• **Work instructions**
Recast everything in the listing from the line containing "Task: Open settings gear icon at top right" down to the line containing "Action: pyautogui.click(x=1329, y=50)" as a two-column CSV headed instruction and action, with one row pairing each instruction with its action and each value in a single quoted field whose line breaks are replaced by spaces. Leave the pictures out.

• **Dataset records**
## begin
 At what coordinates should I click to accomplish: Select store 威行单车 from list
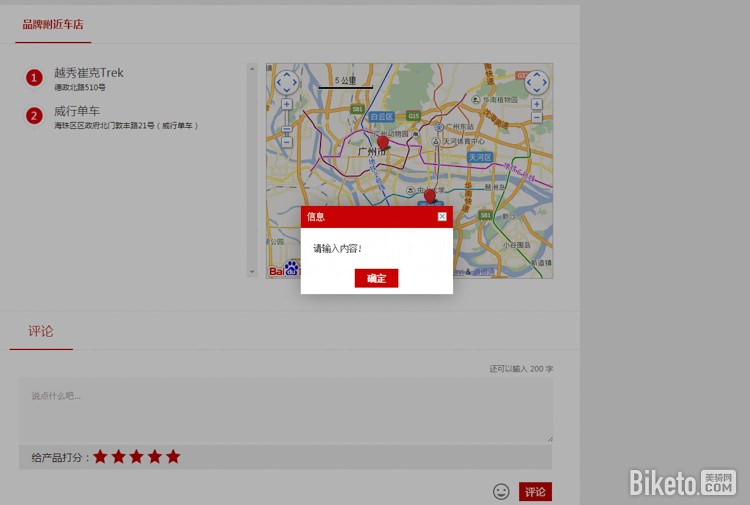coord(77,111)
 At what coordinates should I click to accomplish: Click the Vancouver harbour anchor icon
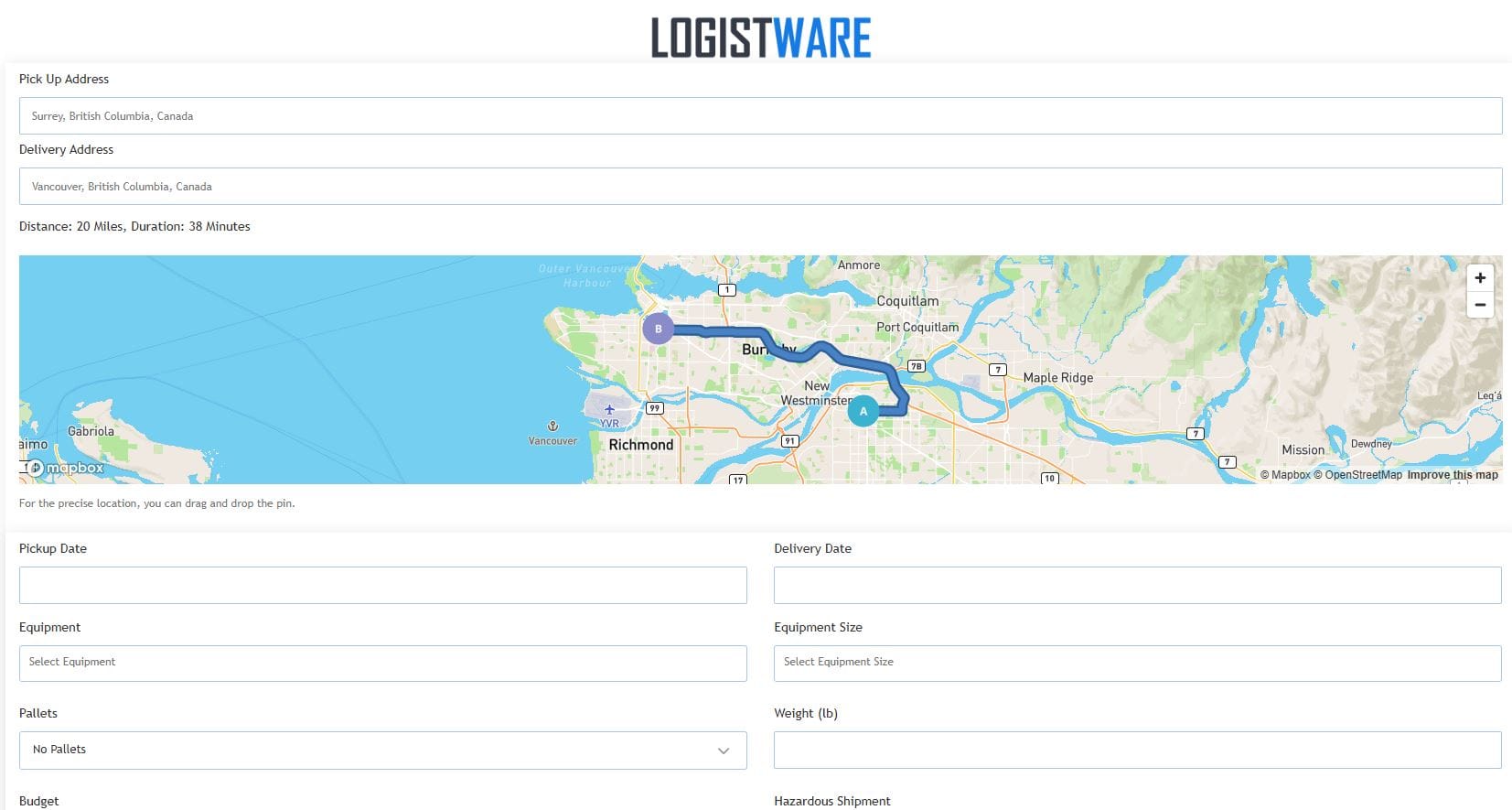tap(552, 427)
## end
## begin
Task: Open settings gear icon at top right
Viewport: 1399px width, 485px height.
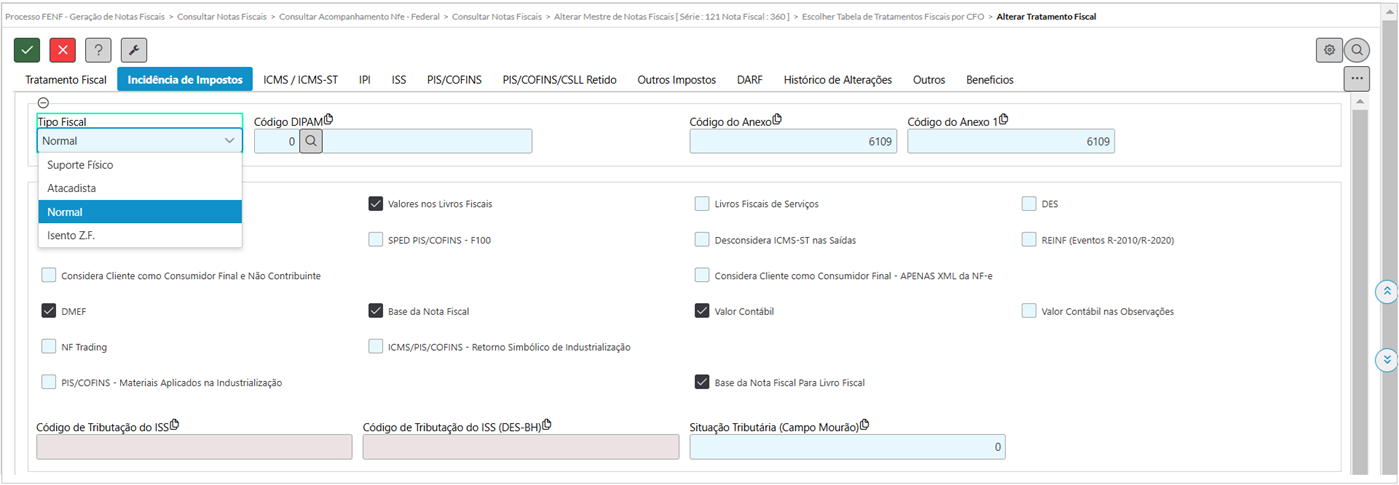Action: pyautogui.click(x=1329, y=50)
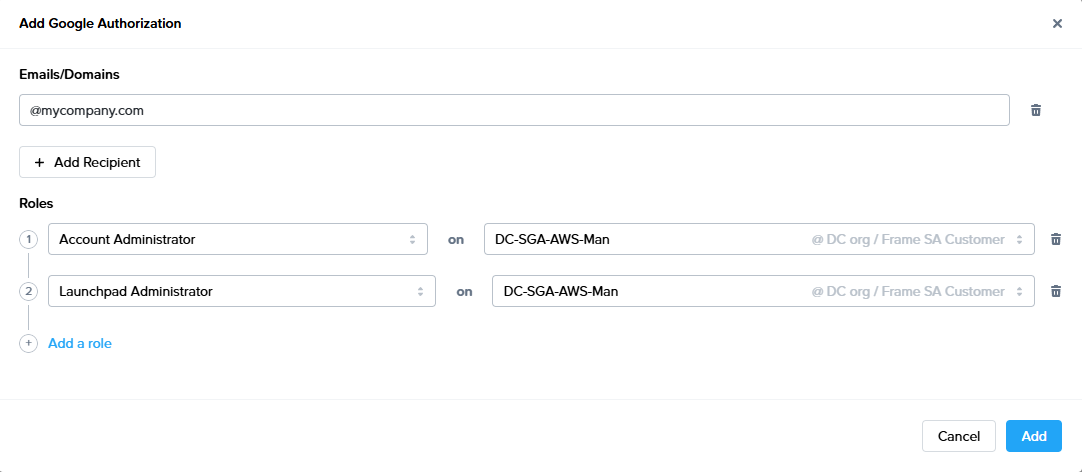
## end
## begin
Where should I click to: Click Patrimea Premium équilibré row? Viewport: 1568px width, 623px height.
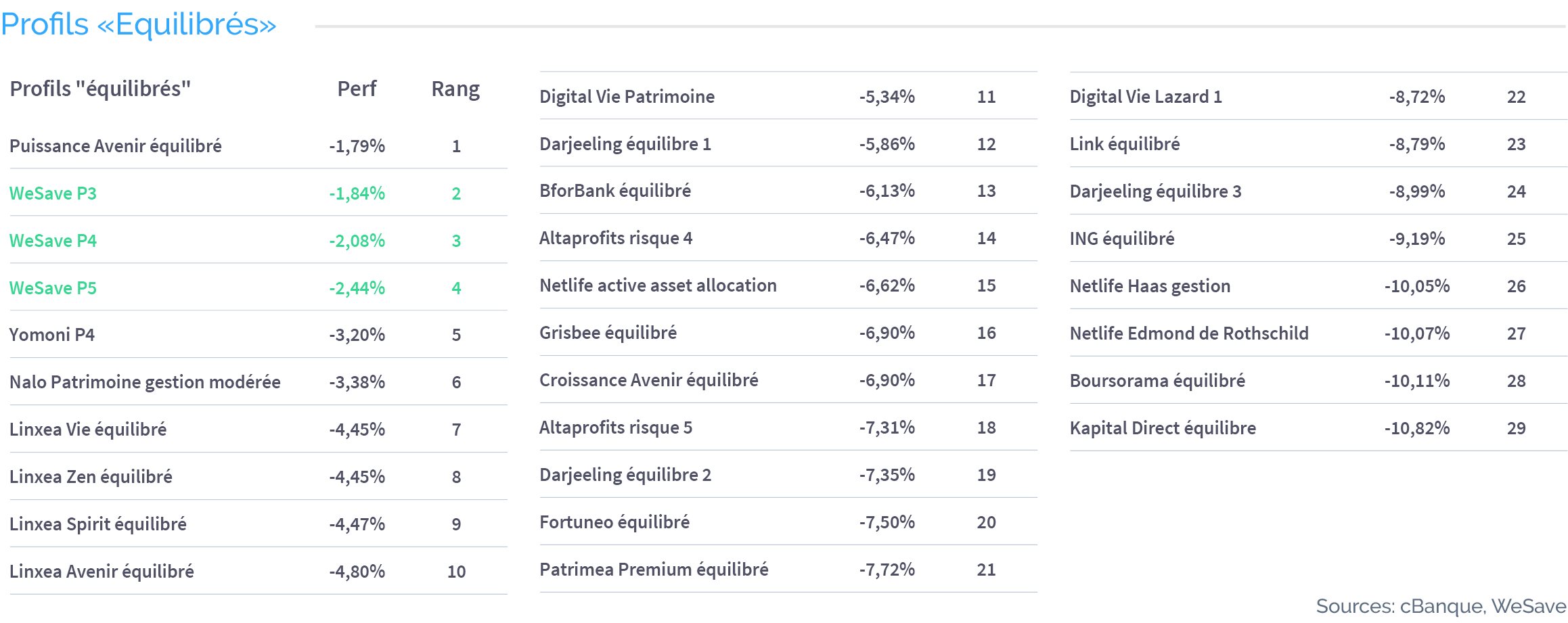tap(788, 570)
## end
• **Response below**
instruction,action
"Task: Open settings gear icon at top right Viewport: 1399px width, 485px height.","Action: pyautogui.click(x=1329, y=50)"